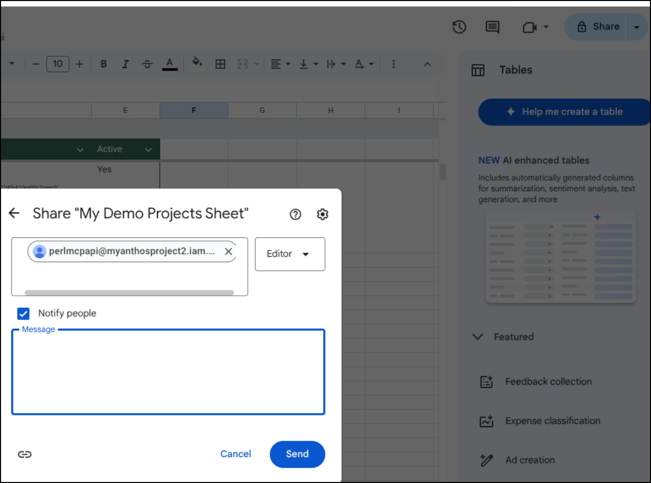The width and height of the screenshot is (651, 483).
Task: Remove perlmcpapi email chip
Action: click(x=229, y=252)
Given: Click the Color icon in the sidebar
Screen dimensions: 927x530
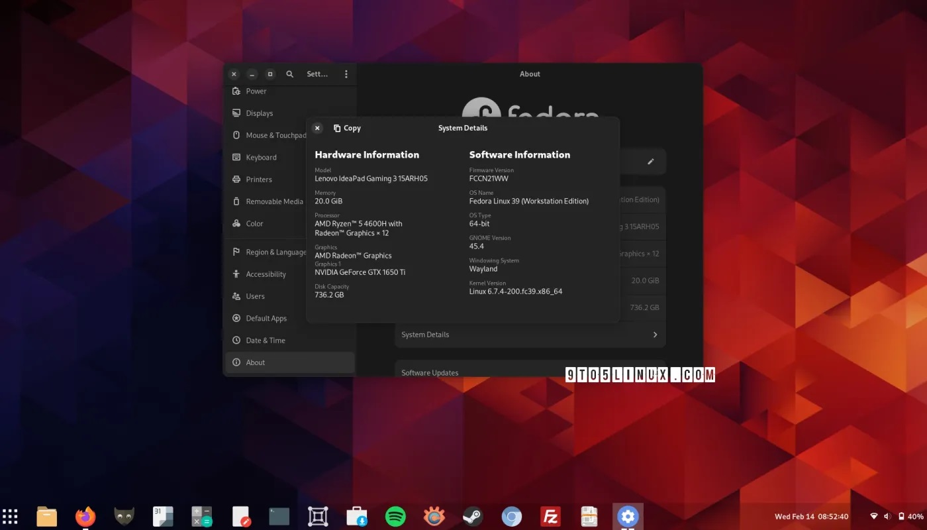Looking at the screenshot, I should tap(236, 223).
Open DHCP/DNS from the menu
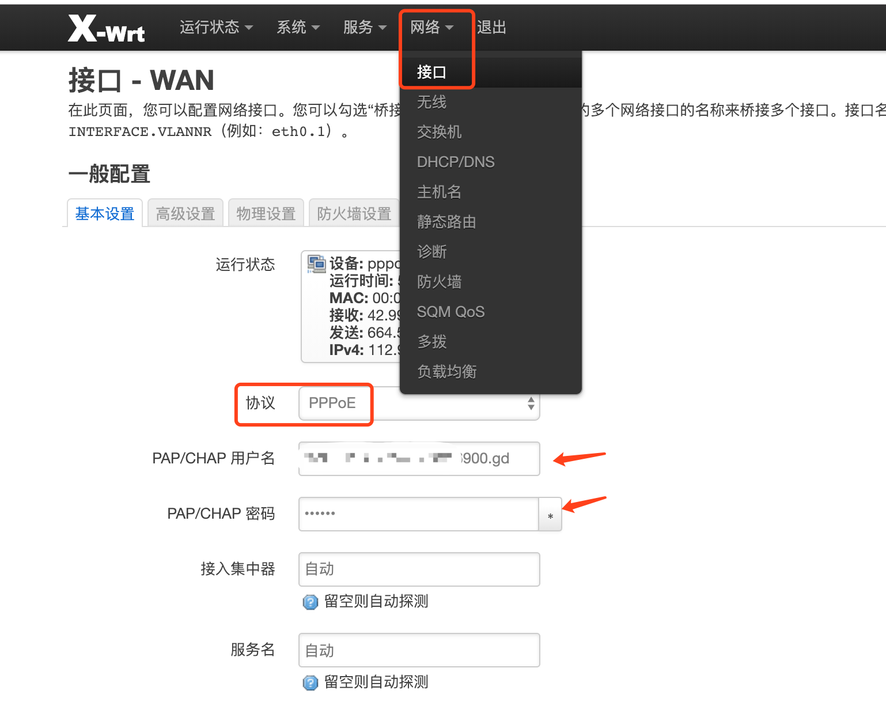The image size is (886, 702). tap(455, 162)
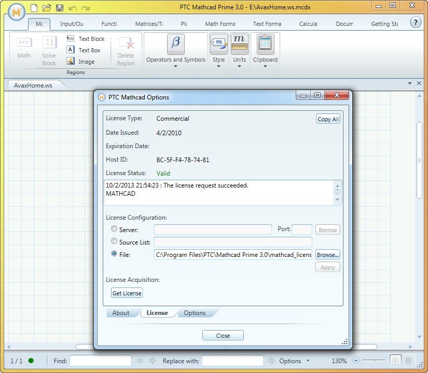This screenshot has height=373, width=428.
Task: Choose the File license radio button
Action: (x=114, y=254)
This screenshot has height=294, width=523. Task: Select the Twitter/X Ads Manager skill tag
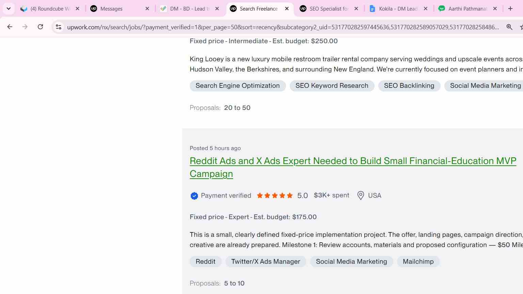coord(266,262)
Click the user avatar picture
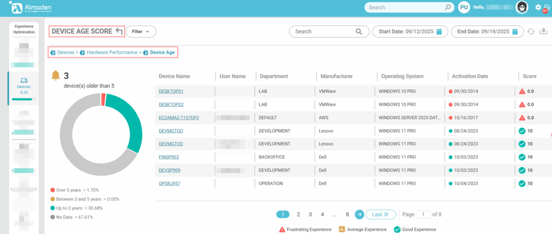552x234 pixels. [522, 8]
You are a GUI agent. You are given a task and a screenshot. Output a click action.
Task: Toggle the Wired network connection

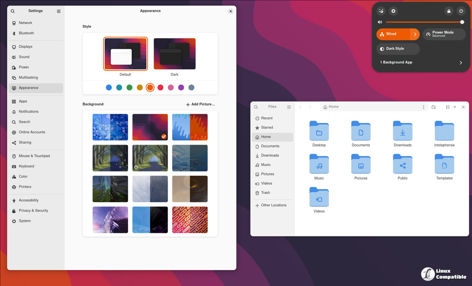point(393,34)
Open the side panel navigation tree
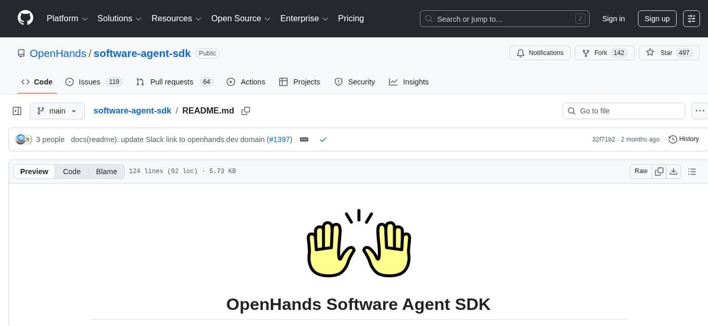Image resolution: width=708 pixels, height=326 pixels. click(17, 110)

+ + + + + + +

= Task statement =
No pictures should appear in the copy. Reproduce exactly the lines from the line containing "Task: Toggle the Wired network connection" through the last line of the data, inclusive.

= Solution to the exercise =
Task: Toggle the Wired network connection

point(393,34)
Open the side panel navigation tree
Image resolution: width=708 pixels, height=326 pixels. click(17, 110)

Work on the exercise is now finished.